The violence has driven some companies away. Willbros, one of the
world's largest independent contractors, left Nigeria last summer
after nearly 45 years, because nine of its employees were held in the
swamps for weeks. After their release, Willbros said the dangers in
Nigeria "exceed our acceptable risk levels."
After one of Shell's big export sites was bombed in February 2006, the
company abandoned its operations in the Western part of the delta and
shut half its production, or 500,000 barrels a day. In early April,
Shell outlined plans to restart production within six months.
Meanwhile, the government has been unable to quell the unrest,
security consultants said. "Nigeria's security forces are ill
equipped, poorly led, unmotivated, and outgunned," said Ian Pilcher,
the head of Nigerian operations for ArmorGroup, a British security
consultant.
But Nigerian officials say they do not want to escalate tensions by
sending more troops to the region.
"It's definitely not a first option," said Edmund Daukoru, Nigeria's
oil minister, referring to a more forceful military response.
The lack of security has created demand for private security firms to
help oil companies make conditions safer for their workers who are
adjusting to a new lifestyle. For example, Triple Canopy, an American
security firm founded shortly after the Iraq invasion, opened its
first office outside of the Middle East in Lagos last summer.
While the attacks against oil companies have slowed recently, replaced
largely by election violence, few analysts believe the militant
movement will disappear soon.
Just a few months ago, foreign employees in Port Harcourt, the center
for oil operations in the delta, lived in apartments with their
families and could relax at local bars, including one popular pub,
Goodfellas.
But after a rash of attacks around town last year, families have
packed up and gone home, while workers and executives have retreated
inside fortified bases surrounded by high walls and razor wire.

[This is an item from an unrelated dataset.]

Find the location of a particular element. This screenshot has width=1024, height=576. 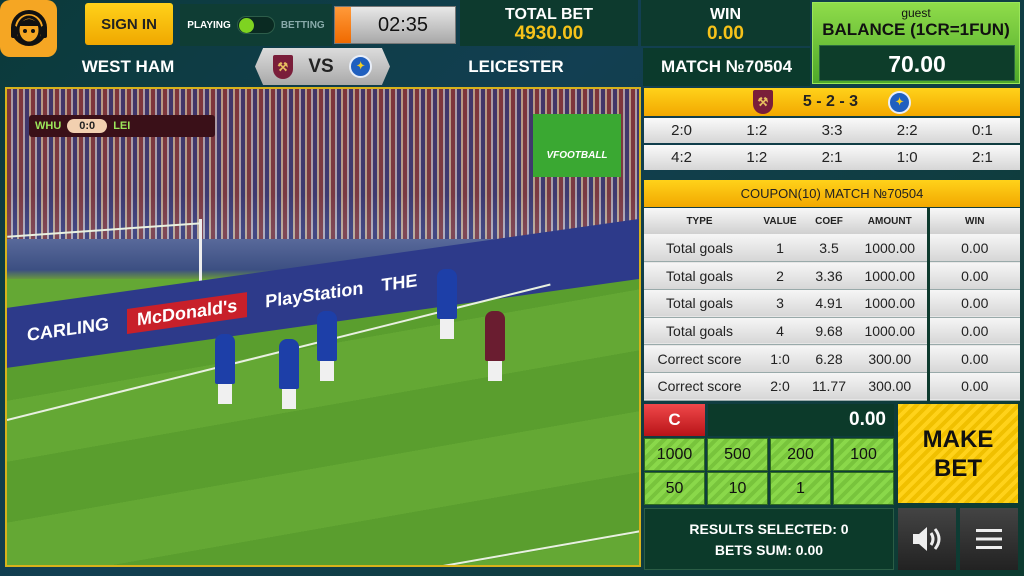

col-coef: COEF is located at coordinates (829, 221).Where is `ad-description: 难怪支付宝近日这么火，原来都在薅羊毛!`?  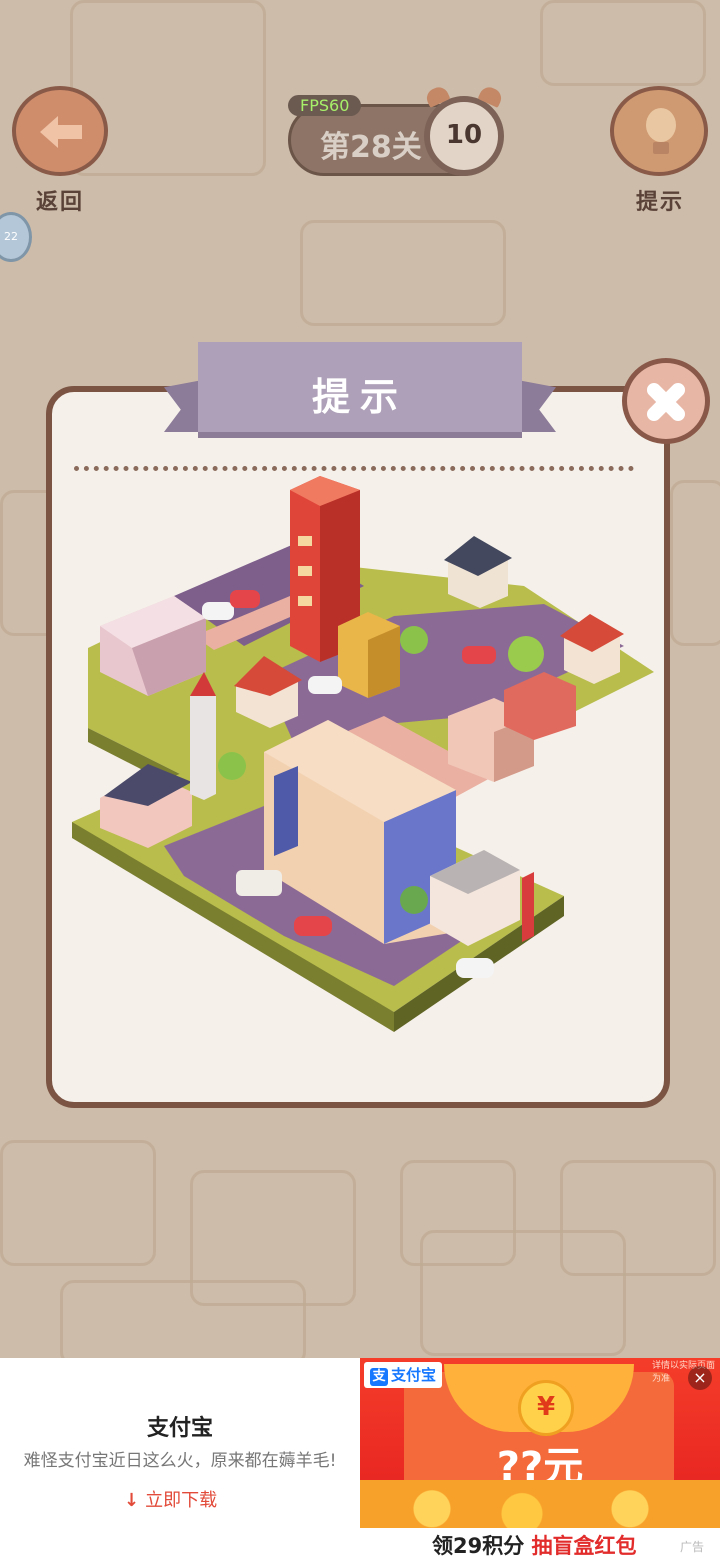 ad-description: 难怪支付宝近日这么火，原来都在薅羊毛! is located at coordinates (180, 1458).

On a recent evening, about a dozen men, mainly Italians, settled at
the mess inside one such campus here operated by Eni to watch a live
soccer game from Rome on satellite television. The 50-acre compound
houses offices, dormitories, and some guest houses; there are tennis
courts and manicured lawns, a swimming pool and a new gym.
There is also a large field for soccer games between the company team
and local soldiers. The cook, the food and the wine come from Italy.
The Eni campus is an oasis compared with the rest of town, a chaotic
cluster of five million people. But violence can visit here at any
moment, as it did a few months ago when a cellphone-activated car bomb
blew up just across the street.
"It's sad what is going on here," said Marco Castelli, a manager at
Eni, who moved to Nigeria last June. After years living alone in
far-flung places like Kazakhstan, Congo and Iran, Mr. Castelli was
looking forward to a quiet family assignment in Nigeria. His wife was
about to quit her job as a marketing executive for a drug company in
Italy to join him.
But soon after he arrived, gunmen entered a bar in Aker Base, a slum
outside of Port Harcourt, and kidnapped an Italian worker. An army
sergeant was shot dead as he tried to stop the attackers. Later that
day, soldiers returned to the scene and razed the village.
The hostage was released the same week, but shortly after that event
Mr. Castelli's wife scrapped her plans to join him.
"The more the situation worsened," he said, "the more the restrictions
became tough."
Still, many workers here say they are undeterred by the violence and
few are considering leaving.
Antonio Fiore, an engineer with Eni, has been confined to the Port
Harcourt base since December. In his three decades with the company,
Mr. Fiore helped build a refinery in Iraq in the 1970s, worked on a
petrochemical plant near the Iranian town of Isfahan in 1989, and
spent time in Kuwait after the first gulf war. He has been posted in
Nigeria for the last three years.
"What we're doing here is important," he said. "I have been in many
critical areas. But for us, what happened last year was a nightmare."